EXERCISE DESCRIPTION → From the listing below, pull out every line where the string "Expand" appears.

DATASET RECORDS →
-=-=-=-=-

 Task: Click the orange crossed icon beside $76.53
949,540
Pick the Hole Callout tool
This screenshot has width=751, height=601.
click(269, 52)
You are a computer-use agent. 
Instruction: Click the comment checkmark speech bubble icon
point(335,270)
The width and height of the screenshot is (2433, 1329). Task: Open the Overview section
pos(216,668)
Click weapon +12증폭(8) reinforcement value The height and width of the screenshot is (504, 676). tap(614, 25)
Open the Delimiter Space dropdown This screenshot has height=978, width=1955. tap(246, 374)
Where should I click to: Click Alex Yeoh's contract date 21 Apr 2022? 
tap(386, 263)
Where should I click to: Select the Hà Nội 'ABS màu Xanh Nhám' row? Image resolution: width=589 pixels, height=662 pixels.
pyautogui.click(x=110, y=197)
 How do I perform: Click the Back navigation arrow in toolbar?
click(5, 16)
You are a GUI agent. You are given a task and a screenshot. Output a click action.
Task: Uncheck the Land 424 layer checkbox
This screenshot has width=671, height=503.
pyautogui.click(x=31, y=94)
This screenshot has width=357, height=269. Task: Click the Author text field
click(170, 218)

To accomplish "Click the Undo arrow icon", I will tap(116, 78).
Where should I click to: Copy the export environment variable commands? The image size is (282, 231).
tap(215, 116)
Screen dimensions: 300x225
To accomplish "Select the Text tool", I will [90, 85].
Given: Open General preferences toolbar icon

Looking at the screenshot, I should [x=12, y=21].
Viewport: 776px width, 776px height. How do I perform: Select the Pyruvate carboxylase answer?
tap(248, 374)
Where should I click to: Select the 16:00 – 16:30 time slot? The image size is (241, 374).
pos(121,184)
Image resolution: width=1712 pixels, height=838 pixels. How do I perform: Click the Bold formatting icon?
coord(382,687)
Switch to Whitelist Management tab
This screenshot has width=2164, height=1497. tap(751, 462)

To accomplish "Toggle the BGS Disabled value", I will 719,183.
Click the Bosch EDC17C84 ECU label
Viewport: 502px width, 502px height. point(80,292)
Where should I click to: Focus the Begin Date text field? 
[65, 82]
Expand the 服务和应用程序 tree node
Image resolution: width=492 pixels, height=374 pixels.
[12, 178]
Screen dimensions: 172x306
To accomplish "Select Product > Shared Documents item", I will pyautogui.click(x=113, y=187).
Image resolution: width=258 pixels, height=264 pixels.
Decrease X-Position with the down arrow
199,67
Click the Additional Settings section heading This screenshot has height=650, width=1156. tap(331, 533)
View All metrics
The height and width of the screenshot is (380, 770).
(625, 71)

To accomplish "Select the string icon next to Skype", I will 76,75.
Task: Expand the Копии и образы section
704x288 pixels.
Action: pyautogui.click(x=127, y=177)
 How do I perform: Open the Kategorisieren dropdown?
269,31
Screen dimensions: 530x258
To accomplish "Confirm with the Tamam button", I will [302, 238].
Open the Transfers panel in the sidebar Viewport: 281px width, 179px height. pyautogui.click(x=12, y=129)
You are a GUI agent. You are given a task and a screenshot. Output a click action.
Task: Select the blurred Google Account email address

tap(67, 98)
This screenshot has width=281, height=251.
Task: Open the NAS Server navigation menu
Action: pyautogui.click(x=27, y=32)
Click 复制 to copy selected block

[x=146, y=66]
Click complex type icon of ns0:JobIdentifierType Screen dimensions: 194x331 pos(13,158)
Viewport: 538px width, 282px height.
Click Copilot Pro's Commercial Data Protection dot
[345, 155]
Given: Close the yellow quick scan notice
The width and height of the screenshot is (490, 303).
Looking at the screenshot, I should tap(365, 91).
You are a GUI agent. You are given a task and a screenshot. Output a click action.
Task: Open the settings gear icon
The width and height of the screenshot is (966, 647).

-=-=-=-=-

SOLUTION TO THIS PROBLEM →
Expand the 服务和应用程序 tree node
Task: Expand the Копии и образы section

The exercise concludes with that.